The party leaders are aware of her concerns, Ms. Murphy said, adding that she was unclear whether they would proceed with a vote.
Another Democratic holdout is Rep. Sylvia Garcia of Texas, who represents a Houston district with many workers in the oil and natural-gas industries. Ms. Garcia, who previously expressed caution against alienating voters with rhetoric about price gouging, told The Washington Times she remains undecided.
“We have to protect the consumers, but we have to balance that with our energy needs,” she said.
Still, leaders contend they will have the votes.
“Time and time again, we’ve found a way to deliver legislation with a thin majority,” said Rep. Pete Aguilar of California, vice chair of the House Democratic Caucus. “Having conversations with members, finding the common ground, and building that consensus is what we need.”
The full House is expected to consider the price-gouging proposal Thursday. The legislation was unexpectedly delayed Monday evening from advancing to the full chamber amid the concerns from members.
House Majority Leader Steny Hoyer, Maryland Democrat, had a message for those desiring other action.
“Everybody who says this isn’t enough: If you think it’s good, vote for it and we’ll get more later,” he said. “You can always say it’s not enough, but that’s not a reason for being against it.”
But Democratic skeptics extend beyond the halls of Congress.
Larry Summers, Treasury Secretary under President Clinton and the top economic adviser for President Obama, labeled it “dangerous nonsense” on Bloomberg television.
Ms. Murphy cited Mr. Summers’ opinion for why she opposes the price gouging legislation.
“I recognize he’s the economist that Democrats quote when they like what he says and then poo-poo [him] when they don’t. But he has been the economist that has been most right about inflation,” the Florida Democrat said.
Transportation Secretary Pete Buttigieg told the CBS program “Face the Nation” on Sunday that he was “not familiar with all of the details” but that there is “guidance going out” on how to crack down on price gouging.
Since House Speaker Nancy Pelosi, California Democrat, and Senate Majority Leader Charles E. Schumer, New York Democrat, unveiled the proposal weeks ago, leaders have conceded that it’s essentially a show vote designed to push back against GOP critics who say Democrats are turning a blind eye to sky-high prices.
No Republican support is expected in either chamber, meaning it will fail to reach the 60-vote threshold required in the Senate no matter what happens in the House.
Because Democratic leaders have kiboshed suggestions from members in tough reelection races for a federal gas-tax holiday, Congress will not pass any legislation to combat record-high gas prices for the foreseeable future.

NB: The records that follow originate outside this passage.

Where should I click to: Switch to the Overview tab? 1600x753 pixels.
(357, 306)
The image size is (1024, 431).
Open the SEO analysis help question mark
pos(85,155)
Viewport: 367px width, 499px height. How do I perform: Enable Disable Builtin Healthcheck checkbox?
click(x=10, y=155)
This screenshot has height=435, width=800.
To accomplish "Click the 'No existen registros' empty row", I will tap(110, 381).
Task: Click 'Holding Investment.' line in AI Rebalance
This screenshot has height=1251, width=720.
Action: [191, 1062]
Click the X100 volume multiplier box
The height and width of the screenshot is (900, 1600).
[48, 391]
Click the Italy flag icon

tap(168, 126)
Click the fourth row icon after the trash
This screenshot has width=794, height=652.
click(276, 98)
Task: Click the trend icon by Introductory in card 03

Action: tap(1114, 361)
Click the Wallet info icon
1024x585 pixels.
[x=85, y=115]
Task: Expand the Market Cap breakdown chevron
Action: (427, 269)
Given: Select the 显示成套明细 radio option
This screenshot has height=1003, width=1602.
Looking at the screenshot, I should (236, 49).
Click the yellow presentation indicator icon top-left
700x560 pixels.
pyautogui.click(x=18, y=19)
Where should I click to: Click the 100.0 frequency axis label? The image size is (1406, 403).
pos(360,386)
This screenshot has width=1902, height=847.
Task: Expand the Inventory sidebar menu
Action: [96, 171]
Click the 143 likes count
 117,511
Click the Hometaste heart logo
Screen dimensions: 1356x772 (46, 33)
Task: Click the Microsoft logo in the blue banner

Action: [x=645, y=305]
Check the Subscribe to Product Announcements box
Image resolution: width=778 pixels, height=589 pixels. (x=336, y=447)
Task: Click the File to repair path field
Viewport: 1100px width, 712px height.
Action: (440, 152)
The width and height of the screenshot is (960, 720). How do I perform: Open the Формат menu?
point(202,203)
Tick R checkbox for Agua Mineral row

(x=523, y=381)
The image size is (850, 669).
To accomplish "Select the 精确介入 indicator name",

The House will embark on a two-week break from voting beginning next week for Memorial Day.
“It’s our hope that our Republican colleagues, who perhaps are too busy fanning the flames of hatred and xenophobia, will decide to join us on behalf of this country,” said Rep. Hakeem Jeffries, New York Democrat and House Democratic Caucus chairman.
Tuesday marked another all-time high on gas prices, with the national average topping $4.52 per gallon, according to AAA. That’s 44 cents more than a month ago and $1.47 more than one year ago.
Democratic strategists and the party’s vulnerable lawmakers have voiced concerns that they face greater political fallout each day that the midterms get closer and gas prices remain high.
Rep. Haley Stevens, a Michigan Democrat who represents a purple district, suggested the price gouging proposal would help catch the eyes of constituents and that more action will be needed.
“I’m not into messaging [votes], but I do think this is about accountability,” Ms. Stevens told The Washington Times. “These are never single solutions. You can kind of win some attention.”
Rep. Dan Kildee, who like Ms. Stevens is a Michigan Democrat and backs the legislation, said the intent is to provide a potential solution for future energy crises more than to offer direct relief.
“All we know is that if the companies are engaged in gouging at a time when we can least afford it, even if they get away with it for the time being, they shouldn’t get away with it in the long-term,” he said.
In addition to the increased criticism against the Biden administration’s energy policies, House Republicans have used the price gouging legislation to roll out a new line of attack against Democrats.
They have dubbed it “socialism” that is akin to price-fixing under authoritarian regimes.
“Democrats are following the lead of Soviet Russia and Venezuela and failing to learn from our own history,” Rep. Cathy McMorris Rodgers, Washington Republican, said during a Rules Committee debate Monday evening. “The promise of America is free enterprise, not socialism, not government price controls.”